Since this doesn't seem to be readily documented, I thought I'd provide
it to the community.
After some playing around, we've found it is possible to set up
rsync/ssh so that the connecting server can ONLY run rsync with a
predetermined set of options.
// OBJECTIVES //
1) Make it so the backup server's SSH key can only be used
A) in an rsync read-only. (no write capability to the production
webserver)
B) against a predetermined set of directories and with a
predetermined set of options.
2) Limit the power of the webserver/backup account so that it cannot do
anything other than a read-only rsync.
3) Limit access to the backup account to a specific IP address, EG: only
the backup server
can access the account.
# ON WEBSERVER (note: normal account!)
-------------------------------------
[root] # adduser backupaccount;
# ON WEBSERVER
in /home/backupaccount/.ssh/authorized_keys ("backupserver" must be the
remote, publicly visible IP address of the backup server)
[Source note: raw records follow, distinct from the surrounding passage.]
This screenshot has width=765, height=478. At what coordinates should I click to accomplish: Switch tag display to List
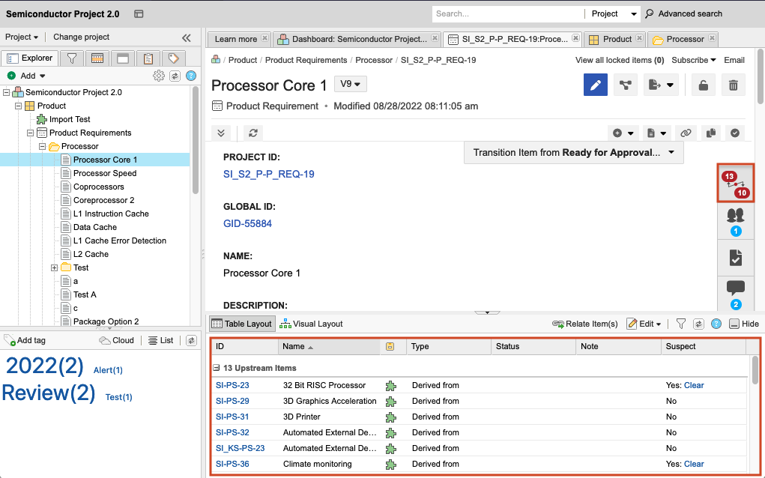[x=161, y=340]
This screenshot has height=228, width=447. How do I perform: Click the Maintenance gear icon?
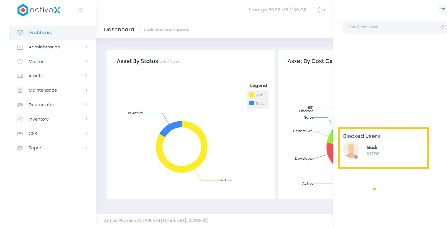tap(20, 90)
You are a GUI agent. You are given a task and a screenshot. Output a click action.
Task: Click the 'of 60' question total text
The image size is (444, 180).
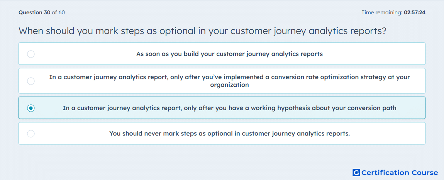click(58, 12)
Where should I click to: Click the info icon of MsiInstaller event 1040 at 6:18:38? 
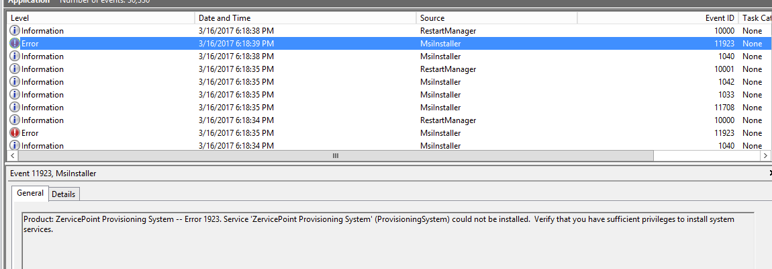15,56
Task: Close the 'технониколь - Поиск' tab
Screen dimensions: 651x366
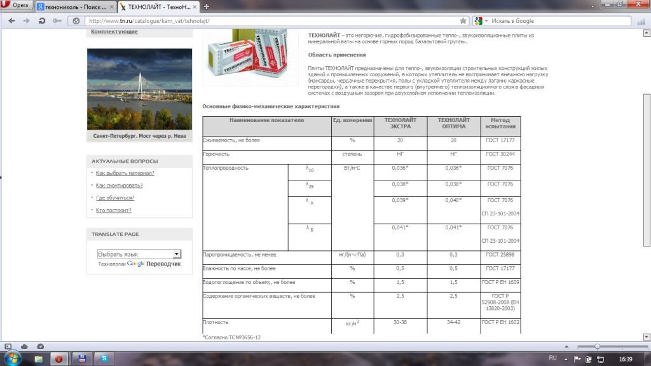Action: 112,6
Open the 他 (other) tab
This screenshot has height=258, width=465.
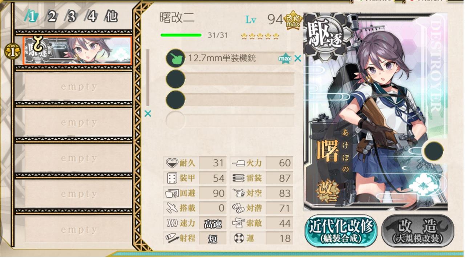[112, 16]
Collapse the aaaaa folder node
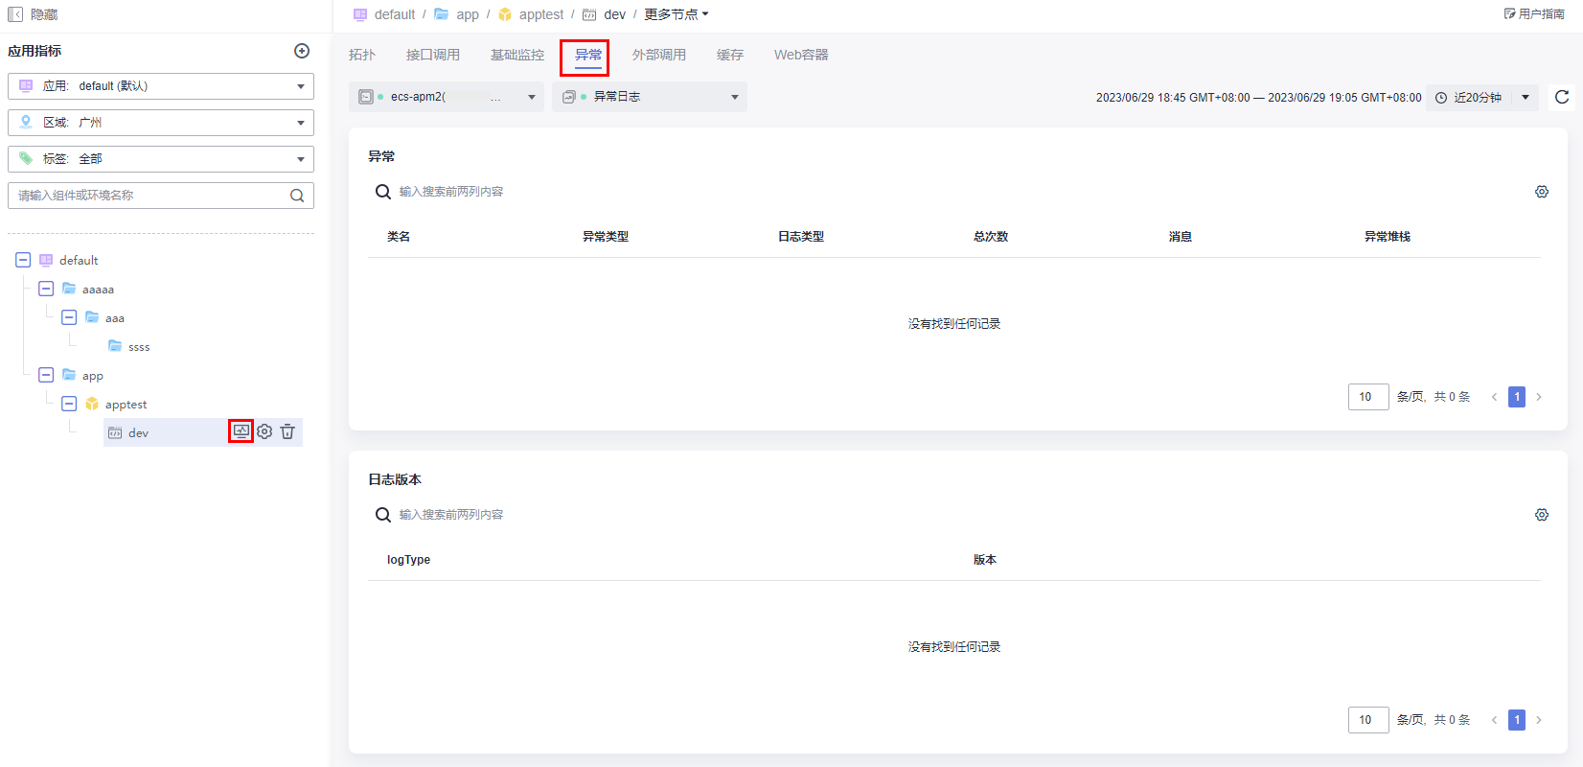 point(46,289)
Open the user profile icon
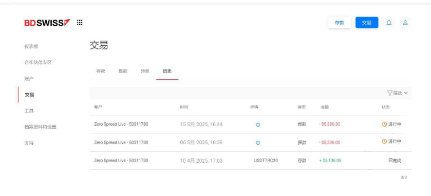Screen dimensions: 431x196 [x=405, y=23]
-------------------------------------
from="backupserver" ssh-dss AAAAB3NzaC1kc3MAAACBAKLv/SNIP/
root at backupserver
-------------------------------------
# ON BACKUPSERVER
Verify that root at backupserver can log in normally via ssh without password:
-------------------------------------
[root at backupserver] # ssh backupaccount at webserver
# ON WEBSERVER
In /etc/passwd. (change the shell at the end of the line)
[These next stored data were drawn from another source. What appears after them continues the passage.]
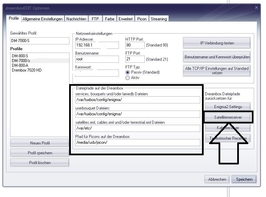Focus the Pfad für Picons path field

tap(138, 142)
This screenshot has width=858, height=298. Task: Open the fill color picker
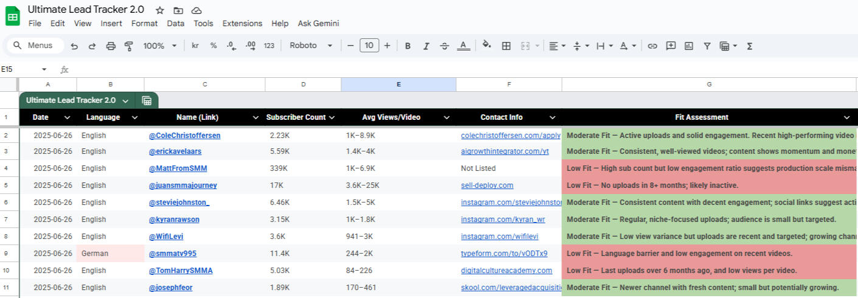[x=486, y=46]

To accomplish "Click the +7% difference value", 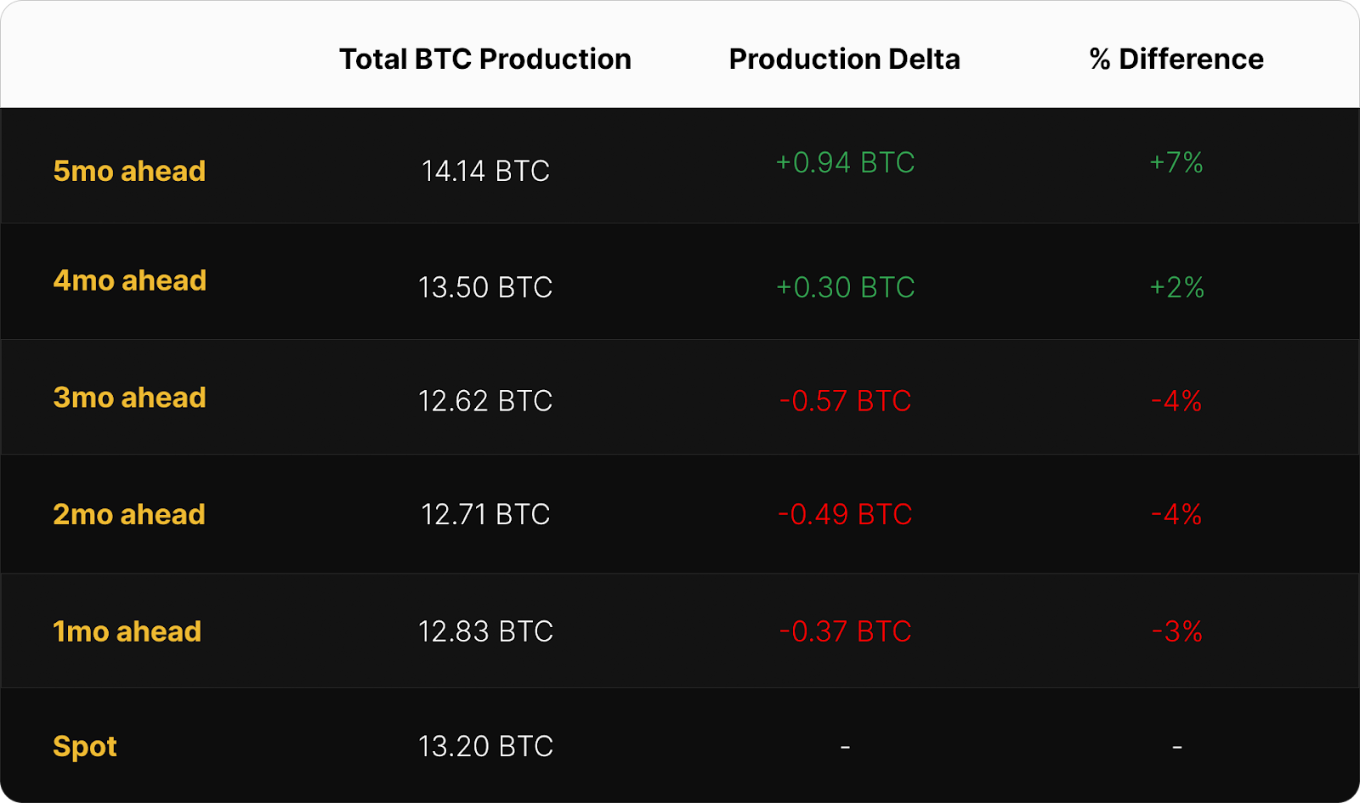I will coord(1176,162).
-------------------------------------
backupaccount:x:514:514::/home/backupaccount:/usr/local/bin/backupaccount.sh
# ON WEBSERVER
in /etc/sudoers
-------------------------------------
backupaccount ALL=NOPASSWD: /usr/bin/rsync
Defaults:backupaccount !requiretty
-------------------------------------
# ON WEBSERVER
And in /usr/local/bin/backupaccount.sh
-------------------------------------
#! /bin/sh
# look in this file to see what options were passed, if the rsync
doesn't work.
echo $* > /home/backupaccount/options.passed.sh
# rsync -va backupaccount at WEBSERVER:/home/ /mnt/backup/home/
/usr/bin/sudo /usr/bin/rsync --server --sender -vlogDtpre.iLs . /home/
-------------------------------------
Note that in this solution, it doesn't matter what the backupserver
specifies as the backup location,
it will ALWAYS get /home/ and it may well break if you change the
options any. EG: using "z" for compression, etc. If this happens, look
in options.passed.sh to see what rsync on the backup server tried to
pass and, if it makes sense, modify the backupaccount.sh script with
these options, or modify backupaccount.sh so that it can take any of a
number of source directories after appropriate validation.